### Prompt
Would you print the whole listing again, word for word?

———

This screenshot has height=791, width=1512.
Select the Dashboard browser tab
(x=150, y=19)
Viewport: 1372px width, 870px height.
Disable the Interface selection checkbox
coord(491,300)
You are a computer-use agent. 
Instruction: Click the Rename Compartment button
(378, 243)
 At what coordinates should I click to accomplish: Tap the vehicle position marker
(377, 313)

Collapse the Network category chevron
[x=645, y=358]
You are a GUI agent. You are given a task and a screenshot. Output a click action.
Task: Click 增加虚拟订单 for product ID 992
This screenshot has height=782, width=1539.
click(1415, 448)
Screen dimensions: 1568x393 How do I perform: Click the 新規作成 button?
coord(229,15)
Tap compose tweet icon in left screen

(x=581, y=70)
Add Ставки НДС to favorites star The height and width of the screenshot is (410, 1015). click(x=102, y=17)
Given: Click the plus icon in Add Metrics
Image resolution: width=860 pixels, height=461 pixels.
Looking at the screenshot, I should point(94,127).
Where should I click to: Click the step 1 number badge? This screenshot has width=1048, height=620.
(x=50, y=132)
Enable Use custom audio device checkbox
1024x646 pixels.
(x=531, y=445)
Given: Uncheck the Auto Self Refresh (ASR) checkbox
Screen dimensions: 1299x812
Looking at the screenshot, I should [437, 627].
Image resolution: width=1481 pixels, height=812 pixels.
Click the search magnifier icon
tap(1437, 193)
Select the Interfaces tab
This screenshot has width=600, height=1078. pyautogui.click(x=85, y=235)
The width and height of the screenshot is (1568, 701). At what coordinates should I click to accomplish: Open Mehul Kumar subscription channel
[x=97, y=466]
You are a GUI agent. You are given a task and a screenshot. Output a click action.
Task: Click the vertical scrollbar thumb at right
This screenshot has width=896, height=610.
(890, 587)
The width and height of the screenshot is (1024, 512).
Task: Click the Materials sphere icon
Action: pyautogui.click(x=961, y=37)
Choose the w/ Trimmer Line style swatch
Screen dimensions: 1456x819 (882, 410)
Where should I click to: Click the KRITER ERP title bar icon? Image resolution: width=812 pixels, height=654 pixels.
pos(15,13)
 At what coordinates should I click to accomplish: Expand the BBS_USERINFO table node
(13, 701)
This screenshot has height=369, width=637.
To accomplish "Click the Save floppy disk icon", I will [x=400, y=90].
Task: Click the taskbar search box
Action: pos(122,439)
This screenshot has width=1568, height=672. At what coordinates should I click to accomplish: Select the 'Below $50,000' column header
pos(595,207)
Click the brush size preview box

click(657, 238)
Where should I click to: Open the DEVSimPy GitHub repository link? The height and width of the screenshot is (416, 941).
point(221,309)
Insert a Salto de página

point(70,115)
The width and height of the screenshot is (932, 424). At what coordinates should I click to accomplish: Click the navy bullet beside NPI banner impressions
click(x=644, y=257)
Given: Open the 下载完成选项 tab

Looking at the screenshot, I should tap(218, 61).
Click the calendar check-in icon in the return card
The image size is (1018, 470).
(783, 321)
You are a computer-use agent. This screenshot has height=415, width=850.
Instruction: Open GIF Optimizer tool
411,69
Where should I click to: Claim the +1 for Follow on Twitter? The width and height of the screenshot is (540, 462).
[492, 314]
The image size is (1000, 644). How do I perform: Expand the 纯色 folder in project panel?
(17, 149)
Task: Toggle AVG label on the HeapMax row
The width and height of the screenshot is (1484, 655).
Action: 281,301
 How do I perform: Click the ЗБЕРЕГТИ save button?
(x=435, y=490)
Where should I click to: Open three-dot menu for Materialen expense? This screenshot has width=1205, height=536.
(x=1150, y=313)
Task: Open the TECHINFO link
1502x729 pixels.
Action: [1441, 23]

———

### Result
This screenshot has height=791, width=1512.
Select the Dashboard browser tab
(x=150, y=19)
Viewport: 1372px width, 870px height.
Disable the Interface selection checkbox
coord(491,300)
You are a computer-use agent. 
Instruction: Click the Rename Compartment button
(378, 243)
 At what coordinates should I click to accomplish: Tap the vehicle position marker
(377, 313)

Collapse the Network category chevron
[x=645, y=358]
You are a GUI agent. You are given a task and a screenshot. Output a click action.
Task: Click 增加虚拟订单 for product ID 992
This screenshot has height=782, width=1539.
click(1415, 448)
Screen dimensions: 1568x393 How do I perform: Click the 新規作成 button?
coord(229,15)
Tap compose tweet icon in left screen

(x=581, y=70)
Add Ставки НДС to favorites star The height and width of the screenshot is (410, 1015). click(x=102, y=17)
Given: Click the plus icon in Add Metrics
Image resolution: width=860 pixels, height=461 pixels.
Looking at the screenshot, I should point(94,127).
Where should I click to: Click the step 1 number badge? This screenshot has width=1048, height=620.
(x=50, y=132)
Enable Use custom audio device checkbox
1024x646 pixels.
(x=531, y=445)
Given: Uncheck the Auto Self Refresh (ASR) checkbox
Screen dimensions: 1299x812
Looking at the screenshot, I should [437, 627].
Image resolution: width=1481 pixels, height=812 pixels.
Click the search magnifier icon
tap(1437, 193)
Select the Interfaces tab
This screenshot has width=600, height=1078. pyautogui.click(x=85, y=235)
The width and height of the screenshot is (1568, 701). At what coordinates should I click to accomplish: Open Mehul Kumar subscription channel
[x=97, y=466]
You are a GUI agent. You are given a task and a screenshot. Output a click action.
Task: Click the vertical scrollbar thumb at right
This screenshot has width=896, height=610.
(890, 587)
The width and height of the screenshot is (1024, 512).
Task: Click the Materials sphere icon
Action: pyautogui.click(x=961, y=37)
Choose the w/ Trimmer Line style swatch
Screen dimensions: 1456x819 (882, 410)
Where should I click to: Click the KRITER ERP title bar icon? Image resolution: width=812 pixels, height=654 pixels.
pos(15,13)
 At what coordinates should I click to accomplish: Expand the BBS_USERINFO table node
(13, 701)
This screenshot has height=369, width=637.
To accomplish "Click the Save floppy disk icon", I will [x=400, y=90].
Task: Click the taskbar search box
Action: pos(122,439)
This screenshot has width=1568, height=672. At what coordinates should I click to accomplish: Select the 'Below $50,000' column header
pos(595,207)
Click the brush size preview box

click(657, 238)
Where should I click to: Open the DEVSimPy GitHub repository link? The height and width of the screenshot is (416, 941).
point(221,309)
Insert a Salto de página

point(70,115)
The width and height of the screenshot is (932, 424). At what coordinates should I click to accomplish: Click the navy bullet beside NPI banner impressions
click(x=644, y=257)
Given: Open the 下载完成选项 tab

Looking at the screenshot, I should tap(218, 61).
Click the calendar check-in icon in the return card
The image size is (1018, 470).
(783, 321)
You are a computer-use agent. This screenshot has height=415, width=850.
Instruction: Open GIF Optimizer tool
411,69
Where should I click to: Claim the +1 for Follow on Twitter? The width and height of the screenshot is (540, 462).
[492, 314]
The image size is (1000, 644). How do I perform: Expand the 纯色 folder in project panel?
(17, 149)
Task: Toggle AVG label on the HeapMax row
The width and height of the screenshot is (1484, 655).
Action: 281,301
 How do I perform: Click the ЗБЕРЕГТИ save button?
(x=435, y=490)
Where should I click to: Open three-dot menu for Materialen expense? This screenshot has width=1205, height=536.
(x=1150, y=313)
Task: Open the TECHINFO link
1502x729 pixels.
Action: [1441, 23]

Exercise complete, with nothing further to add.